There are a bunch of electronic delays (Roland, Korg) that accept voltage control of various parameters. I have two rack delays/flangers with voltage control. One is a very rare Bel Line Delay, and I think it’s actually analog. The other is a Delta Lab Time Line, it’s probably digital; But they both are from the 70s and sound very cool, and totally unlike a typical digital delay. The voltage control is very cool for creating freaky modulated delays from an LFO or synth control signal.
I wouldn’t think Moog would be interested in producing a tape delay, especially since they already have an analog delay effect.
I tried sampling things in the audio range and it didn’t work for me. I was using the 101 with the resonance cranked and an lfo modulating the cutoff, that was fed into the “in”, and I connected the “out 1” to my amp. Through the range (.2-50 hz?) of the 251’s lfo all I would get was a audible click when a new sample was taken. I assumed that there’s some kind of filter so only subaudio range samples are taken, especially because the noise source is audible white noise and not pink or whatever.
I had thought that I would’ve been able to get an effect similar to cranking the resonance on the 101 and sending the s/h out 1 to the 101’s cutoff, but it didn’t work.
I might have misunderstood your first post though. Did you mean that the sampling rate has to be really high (well above the 50 hz possible with the 251’s lfo)? I didn’t try increasing the 251’s lfo rate above that…
Right, you won’t get into the audio range with just the cp-251 LFO. I used the square out from a VCO as the clock, any audio source (drum machine, whatever) plugged into the input, and the output (you might want to attenuate) to the mixer or amp.
I went back and tried this again and got it to work, although it was a lot different than what I expected. Here was my setup:
101-
resonance:10
cutoff:a little above 1k
audio out to 251 s/h “in” (Obviously this could be any sound source)
102-
frequency:a little above 1k
carrier out to 251 mixer 1 in
251-
mixer 1 “in” from 102 carrier out
mixer offset: about +2.5 volts (so sampling happens)

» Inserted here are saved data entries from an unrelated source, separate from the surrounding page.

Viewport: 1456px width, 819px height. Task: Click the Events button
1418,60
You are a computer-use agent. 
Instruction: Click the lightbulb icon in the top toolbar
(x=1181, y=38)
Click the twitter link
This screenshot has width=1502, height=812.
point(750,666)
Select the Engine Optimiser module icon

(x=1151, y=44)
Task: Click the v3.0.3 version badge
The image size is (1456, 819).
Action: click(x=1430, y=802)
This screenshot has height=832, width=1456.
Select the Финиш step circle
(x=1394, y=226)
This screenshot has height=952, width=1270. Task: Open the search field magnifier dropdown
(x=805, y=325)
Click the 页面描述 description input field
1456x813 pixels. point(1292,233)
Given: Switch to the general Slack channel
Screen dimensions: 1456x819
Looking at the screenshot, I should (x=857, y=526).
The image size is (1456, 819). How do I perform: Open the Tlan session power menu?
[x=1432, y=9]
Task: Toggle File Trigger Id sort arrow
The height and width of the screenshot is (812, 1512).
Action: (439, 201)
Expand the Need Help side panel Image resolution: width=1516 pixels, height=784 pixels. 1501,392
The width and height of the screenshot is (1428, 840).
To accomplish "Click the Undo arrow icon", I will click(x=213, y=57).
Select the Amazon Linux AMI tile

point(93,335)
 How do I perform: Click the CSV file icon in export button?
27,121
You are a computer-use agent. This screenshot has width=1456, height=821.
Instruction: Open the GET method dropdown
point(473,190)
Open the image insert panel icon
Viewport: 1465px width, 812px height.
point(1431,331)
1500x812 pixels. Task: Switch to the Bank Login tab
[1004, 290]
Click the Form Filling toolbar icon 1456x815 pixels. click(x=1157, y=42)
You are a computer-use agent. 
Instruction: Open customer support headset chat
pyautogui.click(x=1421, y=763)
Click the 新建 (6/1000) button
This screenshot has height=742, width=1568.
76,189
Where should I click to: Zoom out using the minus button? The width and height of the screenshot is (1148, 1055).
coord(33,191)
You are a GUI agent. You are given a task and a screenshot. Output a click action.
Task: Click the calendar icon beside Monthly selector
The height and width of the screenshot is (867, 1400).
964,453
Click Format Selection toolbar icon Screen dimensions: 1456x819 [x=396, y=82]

mixer “+ out” to s/h “trig”
(all other mixer knobs at 10)
s/h “out 1” to amp
Then I patched the triangle wave lfo’s from the 102 and 251 through the attenuators to control the 102’s frequency and 101’s cutoff for some variation.
I don’t really understand how or why it works, but it does.
nevermind i’m a goof. i just saw it. but i still don’t understand how you can control the 102’s frequency and 101’s cutoff by going into the attenuators. or do you mean the attenuators on the mixer?
i wonder if the sampling freq has to be above the freq of what your putting into it for it to work eg:
if you want to hear how it effect a VCO at 200 hz, then you’d need another VCO of at least 200 hz so that it can sample each period of the waveform?
just a thought, as i don’t have a CP 251 yet, all i can do is think about it. Can’t wait till i get one, i was just about to think about getting round to order one, when the little phatty came out (or until we knew they were up to something, depending on what they would eventually release after all the clues i would get a cp 251 or get the new thing)
by april next year i want my main rig to include
little phatty (on order)
midi-cv (probably one of the frostwave ones)
cp 251
Mf104sd (already have)
at the moment i don’t really have a main rig, just a huge (probably more like.. small but i like to call it huge) pile of keyboards and a four-track MD recorder. sigh, i yern for some CV interaction between my gear
yes, the cp251 s/h circuit actually can sample at audio frequencies, its just that the built-in lfo won’t go faster than the low audio range on its own. i haven’t really experimented with doing things this way much. i recall the last time i tried, of not being able to sample faster than 100hz or so. how fast have others successfully sampled voltages? and have you noticed a difference between how fast the moog circuit can sample compared to other sample and hold modules?